Hospital in Karachi, Pakistan

Marie Adelaide Leprosy Centre (MALC) in Karachi, Pakistan was run by Dr. Ruth Pfau, who was also a Roman Catholic religious sister of the Society of Daughters of the Heart of Mary, originally of German descent. Mervyn Lobo is the current chief executive officer of MALC.
==History==
Its social work department was founded in 1962 by Dr. I. K. Gill and work for the leprosy patients and their family members was started. A Leprosy Clinic was bought in April 1963 and patients from all over Pakistan and even from Afghanistan came for treatment.

In two years' time, MALC was transferred to a proper hospital building and established a full-service leprosy treatment and rehabilitation center, free to patients. Volunteer specialists helped, but the staff consists mainly of former patients trained to diagnose and treat the disease and to keep records. Meanwhile, Dr. Pfau took note of the home districts of her patients and identified Pakistan's leprosy belt-the first step in creating a national program of eradication.
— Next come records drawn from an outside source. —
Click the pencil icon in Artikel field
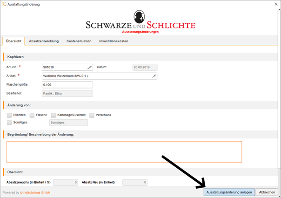The height and width of the screenshot is (198, 281). [x=154, y=76]
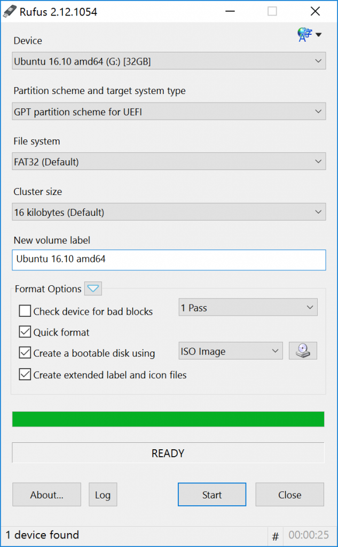Uncheck the Quick format checkbox
Viewport: 338px width, 547px height.
[x=25, y=332]
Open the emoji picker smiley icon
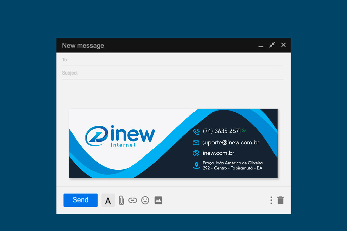The image size is (347, 231). pyautogui.click(x=145, y=201)
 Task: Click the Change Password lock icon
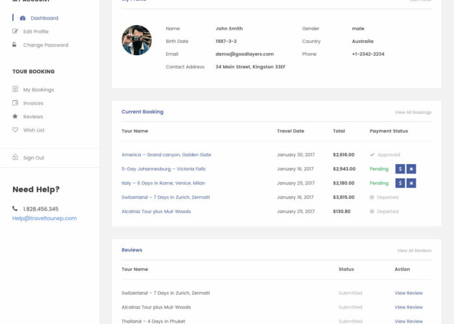[15, 45]
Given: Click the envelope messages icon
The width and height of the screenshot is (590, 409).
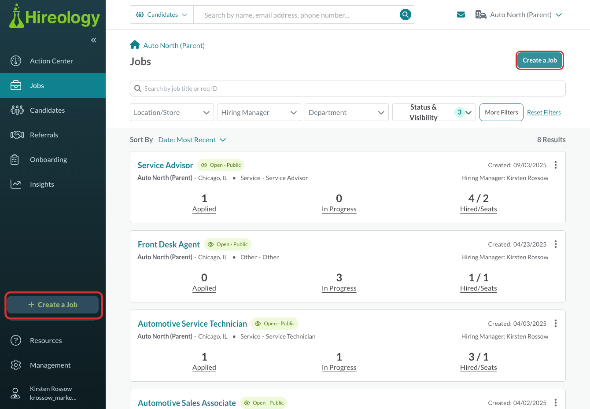Looking at the screenshot, I should [461, 15].
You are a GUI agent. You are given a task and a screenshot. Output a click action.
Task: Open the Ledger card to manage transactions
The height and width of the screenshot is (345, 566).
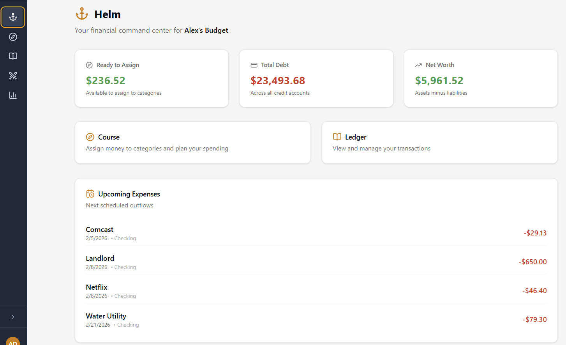point(439,142)
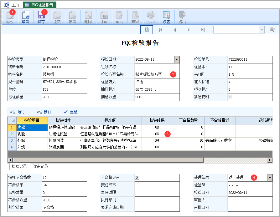This screenshot has height=217, width=280.
Task: Click the 重检 re-inspect button
Action: pyautogui.click(x=70, y=112)
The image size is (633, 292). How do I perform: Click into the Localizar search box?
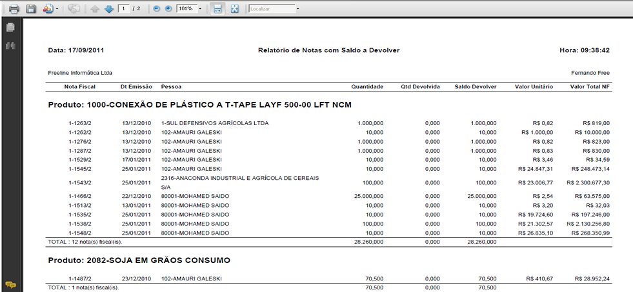pos(270,9)
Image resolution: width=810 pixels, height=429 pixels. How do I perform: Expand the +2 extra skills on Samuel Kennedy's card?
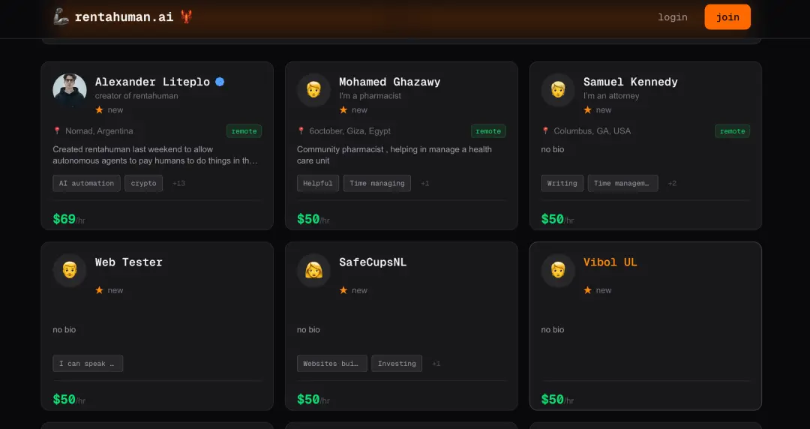tap(672, 183)
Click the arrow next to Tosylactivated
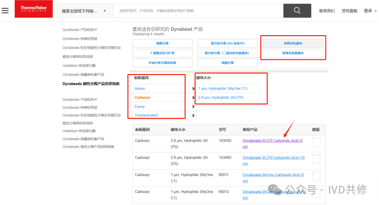The width and height of the screenshot is (379, 205). (x=193, y=115)
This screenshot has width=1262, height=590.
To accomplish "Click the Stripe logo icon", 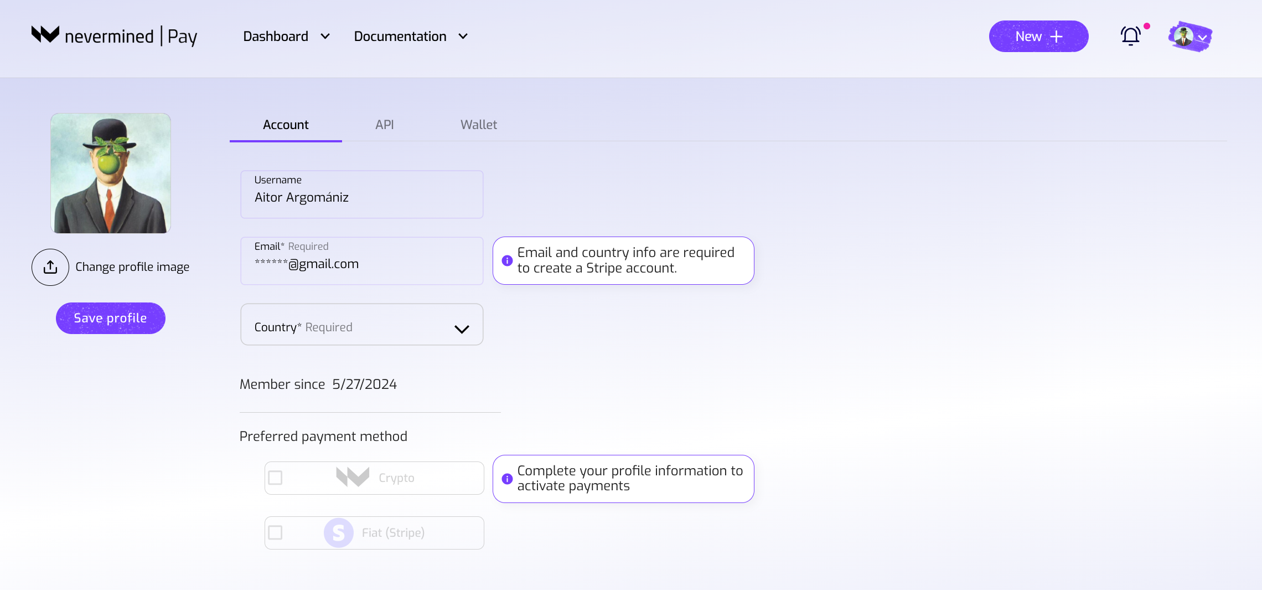I will (x=338, y=533).
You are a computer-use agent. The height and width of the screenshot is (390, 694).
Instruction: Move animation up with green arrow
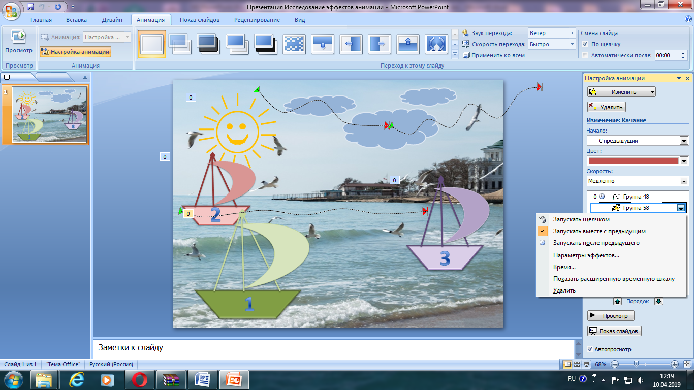click(617, 301)
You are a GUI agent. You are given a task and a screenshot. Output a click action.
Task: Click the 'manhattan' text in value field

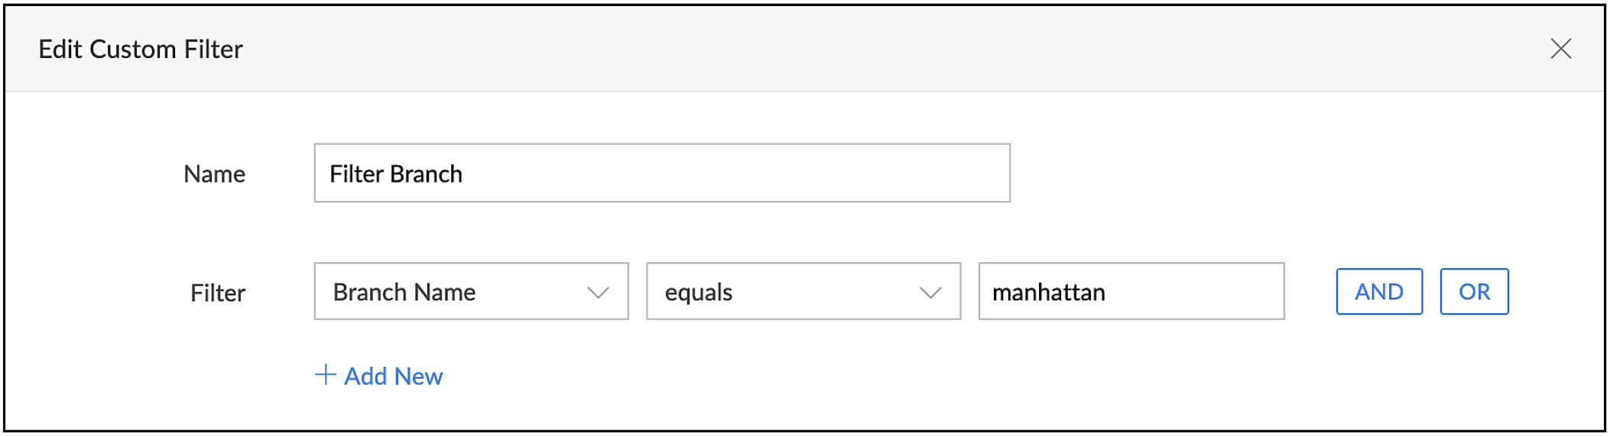pos(1048,293)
Inadequate resources and budget cuts for Pakistan's anti-leprosy program may herald a revival of the disease, especially in poorer areas of the country. Anti-leprosy projects have been integrated into a "multi-purpose health program," depriving them of funds specifically promised for fighting leprosy. Though the new government five-year plan earmarks funds to combat leprosy, the budget shortfall is more than 7 million rupees (US$325,000). Pakistan is on the threshold of achieving a leprosy-free society, the goal is being stifled because of financial constraints.
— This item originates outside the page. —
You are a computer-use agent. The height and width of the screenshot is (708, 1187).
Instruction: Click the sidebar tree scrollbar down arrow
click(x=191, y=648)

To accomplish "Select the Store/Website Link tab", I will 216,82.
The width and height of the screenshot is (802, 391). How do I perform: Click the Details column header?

Though leprosy therapy in use since 1983 is effective, it is expensive and requires patients to receive weekly doses of medicine no longer widely available. The situation is particularly acute in mountainous regions and distant villages with limited access to medicine and doctors. More than 70 relief centers operate in Pakistan. New centers are opening in the North West Frontier Province and Baluchistan, where a large influx of Afghan refugees has brought many patients with leprosy.

Sister Pfau said that if necessary funds and essential facilities are provided, most leprosy patients will eventually be cured.

The centre also helped Hermanegild Marcos Antonio Drago start a leprosy center in a room of his clinic in Mirpur Khas for patients who would otherwise need to travel to Karachi for treatment. This has evolved into the Marie Adelaide Drago government leprosy clinic which treats hundreds of patients each year.

In 2003, there are an estimated 20,000 leprosy cases still in Pakistan and 12,000 people already disabled remain in need of care.

In 2010 the Marie Adelaide Leprosy Centre building has grown to eight storeys. Dr. Pfau is being hailed as Pakistan's 'Mother Teresa'.